Alexandre Dumas’ supermignonette for oysters.

With oysters, particularly some delicate eastern American ones served on the half shell, less quite frequently is indeed more, but not always, as this quick recipe demonstrates. It is from The Table: How to Buy Food, How to Cook It and How to Serve It (New York 1889) by Alessandro Fillipini, a celebrated nineteenth century chef at Delmonico’s in New York. Filippini provides a recipe for what amounts to ramped up mignonette for saucing oysters that, he writes, belongs to the great Dumas, who incidentally appreciated good English as well as French food.
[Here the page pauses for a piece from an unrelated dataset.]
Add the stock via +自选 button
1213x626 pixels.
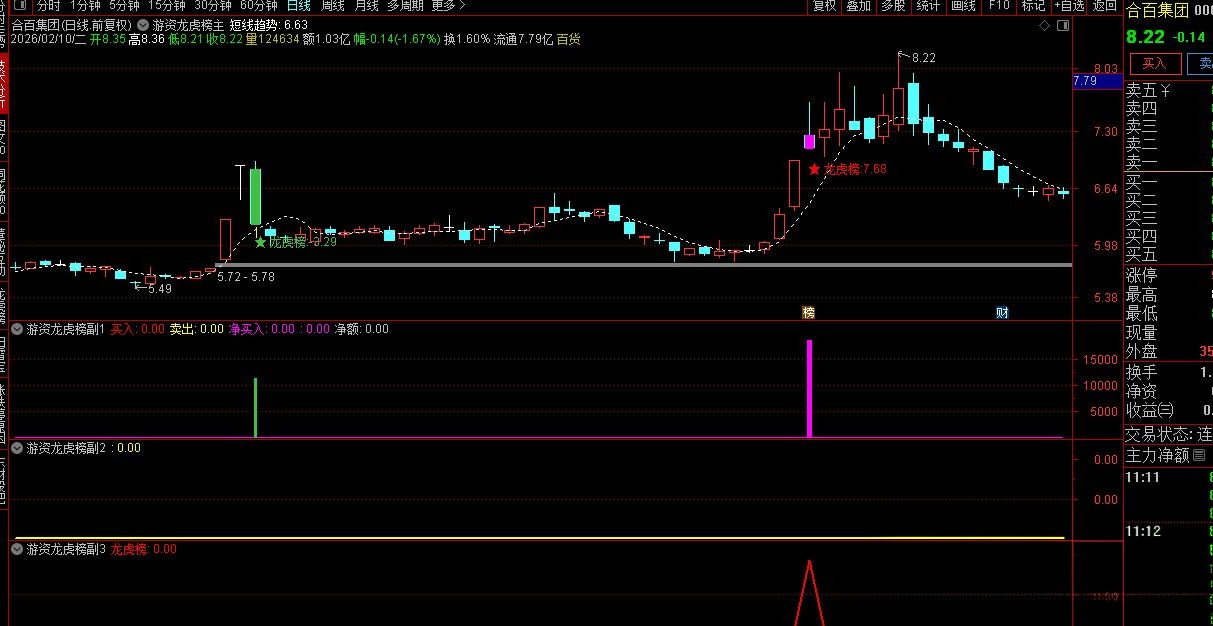tap(1068, 6)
Enough sauce for about  dozen oysters.


Dumas.jpg-1 heaped teaspoon chives
-about ½ teaspoon minced parsley
-a minced shallot
-1 heaped teaspoon salt
-scant teaspoon white pepper
-1 teaspon excellent olive oil
-“six drops of Tabasco sauce”
-1 teaspoon Worcestershire
-2-3 oz “good vinegar”


  1. Mix together the chives, parsley, shallot, salt and pepper.
  2. Add the olive oil to the mixture, then the Tabasco and Worcestershire followed by the vinegar.
  3. Stir the mignonette vigorously with a spoon to marry the ingredients and serve it with raw oysters.

Notes:

- Tabasco, while admittedly a classic, has a little too much harsh, woody heat for some people. They may substitute any hot sauce of their choice.

- As the quotation marks indicate, Filippini does not specify a particular vinegar. Any number of different ones work with this recipe, as well as lemon juice. You might try Champagne, raspberry or a very good red wine vinegar. The Editor is partial to malt vinegar.

- Conventional mignonettes use black instead of white pepper, but then they dispense with all of Dumas’ ingredients except for that, the shallot and vinegar.

- Joan Reardon quotes the original recipe in its entirety in Oysters: A Culinary Celebration (Guilford CT 2004) but unaccountably describes its source as ‘Filippini of Delmonico’s, The Table, 1891.